> [Work required] Repeat each entry below without omitting a single word.

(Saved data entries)
Segment Open
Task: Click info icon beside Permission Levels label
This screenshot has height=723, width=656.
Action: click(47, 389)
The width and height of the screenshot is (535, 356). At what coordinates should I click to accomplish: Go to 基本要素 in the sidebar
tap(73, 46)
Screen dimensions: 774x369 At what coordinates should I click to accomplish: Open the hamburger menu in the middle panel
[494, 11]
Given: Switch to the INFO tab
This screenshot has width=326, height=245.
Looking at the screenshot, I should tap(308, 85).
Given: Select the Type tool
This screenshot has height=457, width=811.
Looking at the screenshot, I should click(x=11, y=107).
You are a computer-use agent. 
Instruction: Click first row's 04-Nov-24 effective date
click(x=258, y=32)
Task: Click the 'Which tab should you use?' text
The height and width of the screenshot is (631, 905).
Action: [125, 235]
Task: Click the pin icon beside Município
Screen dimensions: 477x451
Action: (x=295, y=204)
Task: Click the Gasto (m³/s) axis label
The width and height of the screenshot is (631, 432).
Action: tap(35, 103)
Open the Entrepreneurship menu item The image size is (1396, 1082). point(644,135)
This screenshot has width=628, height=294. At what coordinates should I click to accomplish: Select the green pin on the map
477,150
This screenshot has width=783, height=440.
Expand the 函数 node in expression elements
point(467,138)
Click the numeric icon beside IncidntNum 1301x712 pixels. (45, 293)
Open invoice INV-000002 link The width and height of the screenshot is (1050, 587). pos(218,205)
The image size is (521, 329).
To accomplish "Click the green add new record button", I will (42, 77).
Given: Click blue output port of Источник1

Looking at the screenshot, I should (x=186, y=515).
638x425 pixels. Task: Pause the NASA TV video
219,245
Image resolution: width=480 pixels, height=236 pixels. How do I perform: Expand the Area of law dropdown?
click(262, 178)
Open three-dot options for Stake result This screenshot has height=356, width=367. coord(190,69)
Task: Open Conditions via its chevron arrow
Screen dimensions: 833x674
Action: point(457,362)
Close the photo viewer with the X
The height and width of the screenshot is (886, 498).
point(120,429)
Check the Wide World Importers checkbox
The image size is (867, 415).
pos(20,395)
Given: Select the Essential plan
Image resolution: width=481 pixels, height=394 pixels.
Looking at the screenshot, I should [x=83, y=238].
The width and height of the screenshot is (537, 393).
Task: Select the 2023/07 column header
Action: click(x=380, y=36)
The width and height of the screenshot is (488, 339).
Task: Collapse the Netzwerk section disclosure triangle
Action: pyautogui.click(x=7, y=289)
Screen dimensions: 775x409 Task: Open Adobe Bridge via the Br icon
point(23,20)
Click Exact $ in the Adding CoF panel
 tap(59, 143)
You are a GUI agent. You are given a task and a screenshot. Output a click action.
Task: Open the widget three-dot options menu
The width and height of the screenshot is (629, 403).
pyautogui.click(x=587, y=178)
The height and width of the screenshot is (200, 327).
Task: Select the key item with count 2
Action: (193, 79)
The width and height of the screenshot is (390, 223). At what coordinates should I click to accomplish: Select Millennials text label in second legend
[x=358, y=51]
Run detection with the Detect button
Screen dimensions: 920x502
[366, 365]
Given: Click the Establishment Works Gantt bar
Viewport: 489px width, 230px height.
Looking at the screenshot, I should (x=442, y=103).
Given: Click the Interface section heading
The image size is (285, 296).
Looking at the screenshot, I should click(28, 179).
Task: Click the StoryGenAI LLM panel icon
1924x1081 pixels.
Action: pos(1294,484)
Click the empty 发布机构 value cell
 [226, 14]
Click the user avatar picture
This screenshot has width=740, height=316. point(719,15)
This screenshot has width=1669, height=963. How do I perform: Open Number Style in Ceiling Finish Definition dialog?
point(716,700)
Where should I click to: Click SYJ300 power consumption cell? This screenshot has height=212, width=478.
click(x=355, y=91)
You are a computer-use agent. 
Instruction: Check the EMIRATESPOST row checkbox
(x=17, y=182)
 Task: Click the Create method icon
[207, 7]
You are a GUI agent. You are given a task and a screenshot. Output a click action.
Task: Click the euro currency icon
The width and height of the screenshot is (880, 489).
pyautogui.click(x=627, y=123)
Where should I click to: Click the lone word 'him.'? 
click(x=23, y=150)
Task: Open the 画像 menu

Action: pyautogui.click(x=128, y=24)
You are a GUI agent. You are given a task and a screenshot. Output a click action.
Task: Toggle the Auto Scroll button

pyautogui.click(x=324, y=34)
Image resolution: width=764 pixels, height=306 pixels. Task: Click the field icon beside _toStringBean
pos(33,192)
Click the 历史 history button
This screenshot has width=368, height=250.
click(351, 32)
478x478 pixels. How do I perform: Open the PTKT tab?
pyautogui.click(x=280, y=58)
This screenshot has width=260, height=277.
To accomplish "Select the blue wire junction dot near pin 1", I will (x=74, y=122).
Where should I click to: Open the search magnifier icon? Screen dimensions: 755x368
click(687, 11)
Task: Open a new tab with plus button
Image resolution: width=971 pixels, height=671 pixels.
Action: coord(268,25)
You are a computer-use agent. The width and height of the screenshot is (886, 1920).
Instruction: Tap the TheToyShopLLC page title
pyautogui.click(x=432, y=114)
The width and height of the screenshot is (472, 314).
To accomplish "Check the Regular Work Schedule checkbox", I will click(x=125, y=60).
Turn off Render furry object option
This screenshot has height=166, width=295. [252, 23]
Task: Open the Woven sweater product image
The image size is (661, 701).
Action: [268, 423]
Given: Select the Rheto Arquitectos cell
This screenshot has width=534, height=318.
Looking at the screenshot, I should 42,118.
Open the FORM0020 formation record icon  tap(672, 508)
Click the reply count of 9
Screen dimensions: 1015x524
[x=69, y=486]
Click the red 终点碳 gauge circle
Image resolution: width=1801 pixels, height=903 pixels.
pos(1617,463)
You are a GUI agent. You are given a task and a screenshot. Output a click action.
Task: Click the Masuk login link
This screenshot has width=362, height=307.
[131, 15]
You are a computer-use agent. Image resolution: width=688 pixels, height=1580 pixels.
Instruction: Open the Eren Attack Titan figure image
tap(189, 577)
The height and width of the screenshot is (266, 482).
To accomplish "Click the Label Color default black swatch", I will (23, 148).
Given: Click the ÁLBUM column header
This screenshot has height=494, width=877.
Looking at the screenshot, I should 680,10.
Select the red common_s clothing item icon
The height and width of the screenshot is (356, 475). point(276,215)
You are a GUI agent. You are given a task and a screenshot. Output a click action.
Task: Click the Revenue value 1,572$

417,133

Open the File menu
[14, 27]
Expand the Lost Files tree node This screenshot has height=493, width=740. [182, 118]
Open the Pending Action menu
Segment Closed
> [Response to this exercise]
Task: Click info icon beside Permission Levels label
This screenshot has height=723, width=656.
Action: click(47, 389)
The width and height of the screenshot is (535, 356). At what coordinates should I click to accomplish: Go to 基本要素 in the sidebar
tap(73, 46)
Screen dimensions: 774x369 At what coordinates should I click to accomplish: Open the hamburger menu in the middle panel
[494, 11]
Given: Switch to the INFO tab
This screenshot has width=326, height=245.
Looking at the screenshot, I should tap(308, 85).
Given: Select the Type tool
This screenshot has height=457, width=811.
Looking at the screenshot, I should click(x=11, y=107).
You are a computer-use agent. 
Instruction: Click first row's 04-Nov-24 effective date
click(x=258, y=32)
Task: Click the 'Which tab should you use?' text
The height and width of the screenshot is (631, 905).
Action: [125, 235]
Task: Click the pin icon beside Município
Screen dimensions: 477x451
Action: (x=295, y=204)
Task: Click the Gasto (m³/s) axis label
The width and height of the screenshot is (631, 432).
Action: tap(35, 103)
Open the Entrepreneurship menu item The image size is (1396, 1082). point(644,135)
This screenshot has width=628, height=294. At what coordinates should I click to accomplish: Select the green pin on the map
477,150
This screenshot has width=783, height=440.
Expand the 函数 node in expression elements
point(467,138)
Click the numeric icon beside IncidntNum 1301x712 pixels. (45, 293)
Open invoice INV-000002 link The width and height of the screenshot is (1050, 587). pos(218,205)
The image size is (521, 329).
To accomplish "Click the green add new record button", I will (42, 77).
Given: Click blue output port of Источник1

Looking at the screenshot, I should (x=186, y=515).
638x425 pixels. Task: Pause the NASA TV video
219,245
Image resolution: width=480 pixels, height=236 pixels. How do I perform: Expand the Area of law dropdown?
click(262, 178)
Open three-dot options for Stake result This screenshot has height=356, width=367. coord(190,69)
Task: Open Conditions via its chevron arrow
Screen dimensions: 833x674
Action: point(457,362)
Close the photo viewer with the X
The height and width of the screenshot is (886, 498).
point(120,429)
Check the Wide World Importers checkbox
The image size is (867, 415).
pos(20,395)
Given: Select the Essential plan
Image resolution: width=481 pixels, height=394 pixels.
Looking at the screenshot, I should [x=83, y=238].
The width and height of the screenshot is (537, 393).
Task: Select the 2023/07 column header
Action: click(x=380, y=36)
The width and height of the screenshot is (488, 339).
Task: Collapse the Netzwerk section disclosure triangle
Action: pyautogui.click(x=7, y=289)
Screen dimensions: 775x409 Task: Open Adobe Bridge via the Br icon
point(23,20)
Click Exact $ in the Adding CoF panel
 tap(59, 143)
You are a GUI agent. You are given a task and a screenshot. Output a click action.
Task: Open the widget three-dot options menu
The width and height of the screenshot is (629, 403).
pyautogui.click(x=587, y=178)
The height and width of the screenshot is (200, 327).
Task: Select the key item with count 2
Action: (193, 79)
The width and height of the screenshot is (390, 223). At what coordinates should I click to accomplish: Select Millennials text label in second legend
[x=358, y=51]
Run detection with the Detect button
Screen dimensions: 920x502
[366, 365]
Given: Click the Establishment Works Gantt bar
Viewport: 489px width, 230px height.
Looking at the screenshot, I should (x=442, y=103).
Given: Click the Interface section heading
The image size is (285, 296).
Looking at the screenshot, I should click(28, 179).
Task: Click the StoryGenAI LLM panel icon
1924x1081 pixels.
Action: pos(1294,484)
Click the empty 发布机构 value cell
 [226, 14]
Click the user avatar picture
This screenshot has width=740, height=316. point(719,15)
This screenshot has width=1669, height=963. How do I perform: Open Number Style in Ceiling Finish Definition dialog?
point(716,700)
Where should I click to: Click SYJ300 power consumption cell? This screenshot has height=212, width=478.
click(x=355, y=91)
You are a computer-use agent. 
Instruction: Check the EMIRATESPOST row checkbox
(x=17, y=182)
 Task: Click the Create method icon
[207, 7]
You are a GUI agent. You are given a task and a screenshot. Output a click action.
Task: Click the euro currency icon
The width and height of the screenshot is (880, 489).
pyautogui.click(x=627, y=123)
Where should I click to: Click the lone word 'him.'? 
click(x=23, y=150)
Task: Open the 画像 menu

Action: pyautogui.click(x=128, y=24)
You are a GUI agent. You are given a task and a screenshot. Output a click action.
Task: Toggle the Auto Scroll button

pyautogui.click(x=324, y=34)
Image resolution: width=764 pixels, height=306 pixels. Task: Click the field icon beside _toStringBean
pos(33,192)
Click the 历史 history button
This screenshot has width=368, height=250.
click(351, 32)
478x478 pixels. How do I perform: Open the PTKT tab?
pyautogui.click(x=280, y=58)
This screenshot has width=260, height=277.
To accomplish "Select the blue wire junction dot near pin 1", I will (x=74, y=122).
Where should I click to: Open the search magnifier icon? Screen dimensions: 755x368
click(687, 11)
Task: Open a new tab with plus button
Image resolution: width=971 pixels, height=671 pixels.
Action: coord(268,25)
You are a computer-use agent. The width and height of the screenshot is (886, 1920).
Instruction: Tap the TheToyShopLLC page title
pyautogui.click(x=432, y=114)
The width and height of the screenshot is (472, 314).
To accomplish "Check the Regular Work Schedule checkbox", I will click(x=125, y=60).
Turn off Render furry object option
This screenshot has height=166, width=295. [252, 23]
Task: Open the Woven sweater product image
The image size is (661, 701).
Action: [268, 423]
Given: Select the Rheto Arquitectos cell
This screenshot has width=534, height=318.
Looking at the screenshot, I should 42,118.
Open the FORM0020 formation record icon  tap(672, 508)
Click the reply count of 9
Screen dimensions: 1015x524
[x=69, y=486]
Click the red 终点碳 gauge circle
Image resolution: width=1801 pixels, height=903 pixels.
pos(1617,463)
You are a GUI agent. You are given a task and a screenshot. Output a click action.
Task: Click the Masuk login link
This screenshot has width=362, height=307.
[131, 15]
You are a computer-use agent. Image resolution: width=688 pixels, height=1580 pixels.
Instruction: Open the Eren Attack Titan figure image
tap(189, 577)
The height and width of the screenshot is (266, 482).
To accomplish "Click the Label Color default black swatch", I will (23, 148).
Given: Click the ÁLBUM column header
This screenshot has height=494, width=877.
Looking at the screenshot, I should 680,10.
Select the red common_s clothing item icon
The height and width of the screenshot is (356, 475). point(276,215)
You are a GUI agent. You are given a task and a screenshot. Output a click action.
Task: Click the Revenue value 1,572$

417,133

Open the File menu
[14, 27]
Expand the Lost Files tree node This screenshot has height=493, width=740. [182, 118]
Open the Pending Action menu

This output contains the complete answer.